> _Entries supplied_
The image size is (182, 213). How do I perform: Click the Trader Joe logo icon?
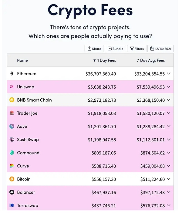click(12, 113)
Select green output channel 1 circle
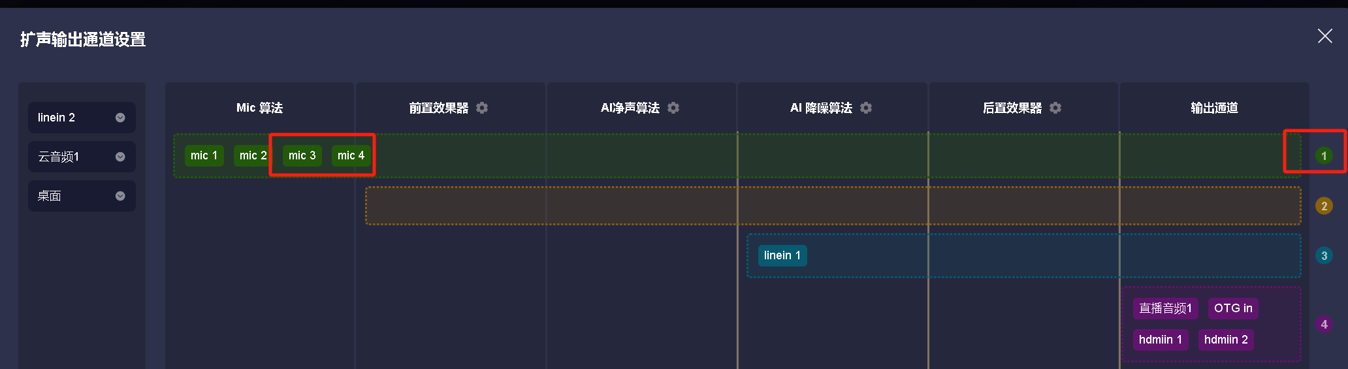The image size is (1348, 369). (1324, 156)
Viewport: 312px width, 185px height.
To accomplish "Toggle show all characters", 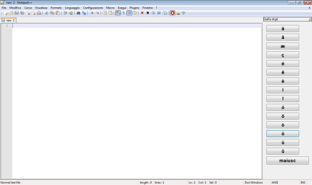I will point(123,13).
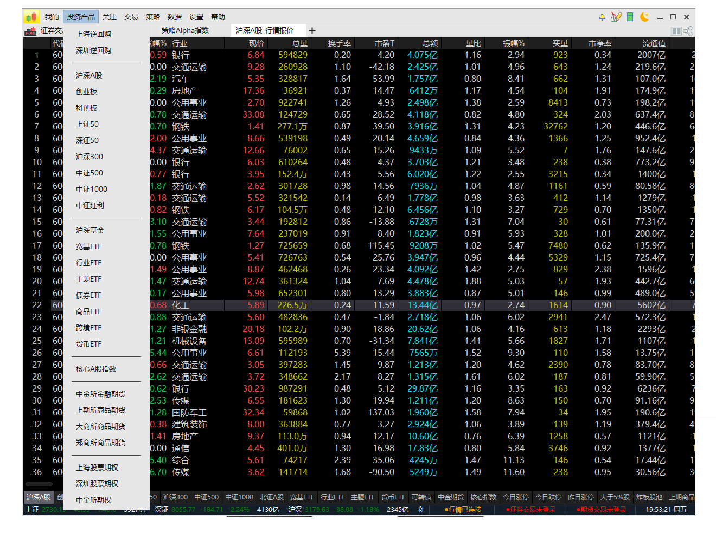Open the 设置 menu
The image size is (716, 559).
tap(196, 17)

> _Required work_
Reproduce the records verbatim from their first line through the line containing "The image size is (1348, 369). (1324, 156)", including both ends, and leave out the pictures.

> _Response to the task_
The image size is (182, 213). How do I perform: Click the Trader Joe logo icon?
click(12, 113)
Select green output channel 1 circle
The image size is (1348, 369). (1324, 156)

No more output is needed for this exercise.